** Opening Document extract block **

After breakfast on Sunday, Cathy and I checked out of our luxurious accommodations. The food was fantastic at the Old Tavern Inn. They bring fresh baked scones when seating you for breakfast. They are infinitely better than the ones at Starbucks. Real fresh squeezed orange juice, real butter, and real maple syrup are just a few of the other nice touches we enjoyed there.  A hike seemed a good way to cap off a three day weekend. We loaded up the car and headed to Jaffrey, NH.

Cathy and I have driven by Mt Monadnock many times when the mountain taunted us to hike it. I've only hiked it once, about 10 years ago when my mother was over. Cathy has hiked it several times with other people since then. I had strong reservations about tackling such a technical climb. This climb lies right in that perfect middle ground, where it is not all hands and feet scrambling nor all smooth path. It is non-stop ankle biter terrain. This aggressive climb would quickly tell me if my ankle was fully healed or not. I was going to wear my lace-up support. I probably needed to worry about rolling my good ankle more than anything else.

The summit was socked in with clouds when we first saw the mountain, but the cloud deck lifted just enough to clear the summit by noon. I had no trouble climbing the White Dot trail. Climbing big step-ups at an aggressive pace is just like riding a bicycle up a steep grade. My body is well conditioned for it. My ankle felt stable. It is all concentric muscle contraction. Cathy found going up aerobically challenging, but with hundreds of people going up the mountain, nobody passed us on the climb. I paused a couple times for Cathy, logging less than an hour of moving time. We overheard other people three hours into their climb and still only 3/4 of the way up.

Cathy scrambling up steep section.

** Closing Document extract block **

Problems and tasks:
a: Transcribe the part of the hiking account between "The summit was" and "the way up.", inclusive.
b: Summarize the hiking account in two sentences.

** Opening Source material block **

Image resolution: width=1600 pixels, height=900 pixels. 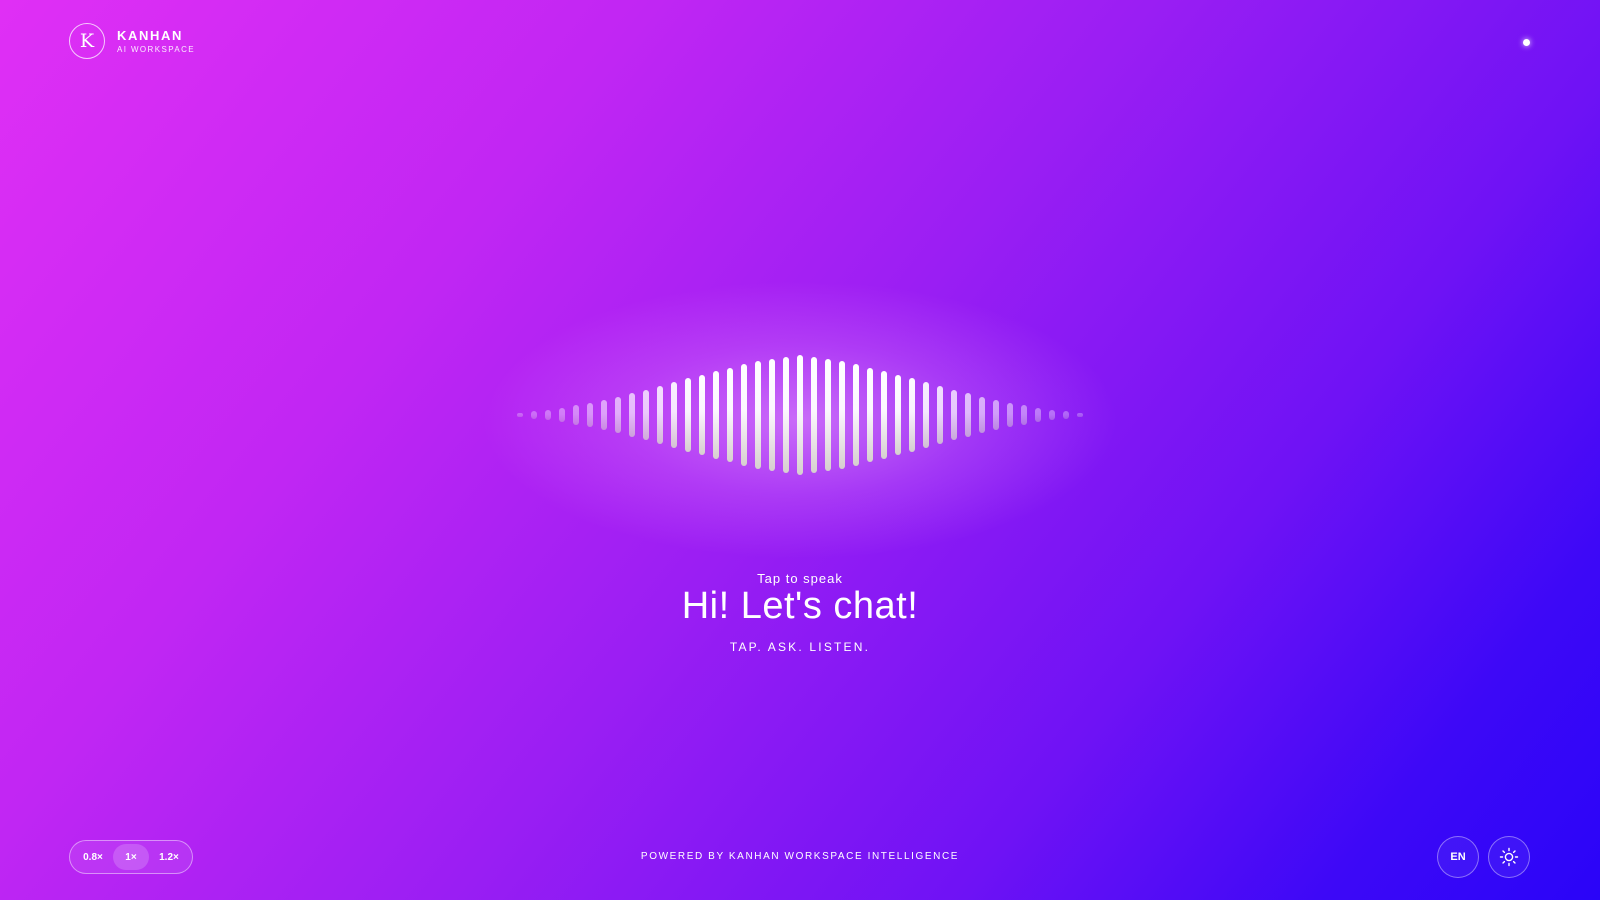 What do you see at coordinates (87, 41) in the screenshot?
I see `brand-logo: K` at bounding box center [87, 41].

** Closing Source material block **

Solution list:
a:
The summit was socked in with clouds when we first saw the mountain, but the cloud deck lifted just enough to clear the summit by noon. I had no trouble climbing the White Dot trail. Climbing big step-ups at an aggressive pace is just like riding a bicycle up a steep grade. My body is well conditioned for it. My ankle felt stable. It is all concentric muscle contraction. Cathy found going up aerobically challenging, but with hundreds of people going up the mountain, nobody passed us on the climb. I paused a couple times for Cathy, logging less than an hour of moving time. We overheard other people three hours into their climb and still only 3/4 of the way up.

b: After checking out of the Old Tavern Inn, where the food was fantastic, Cathy and the writer drove to Jaffrey, NH, to hike Mt Monadnock and cap off a three-day weekend. Despite reservations about the technical, ankle-testing terrain, the writer climbed the White Dot trail with no trouble and a stable ankle, while Cathy found the ascent aerobically challenging, though nobody passed them on the climb.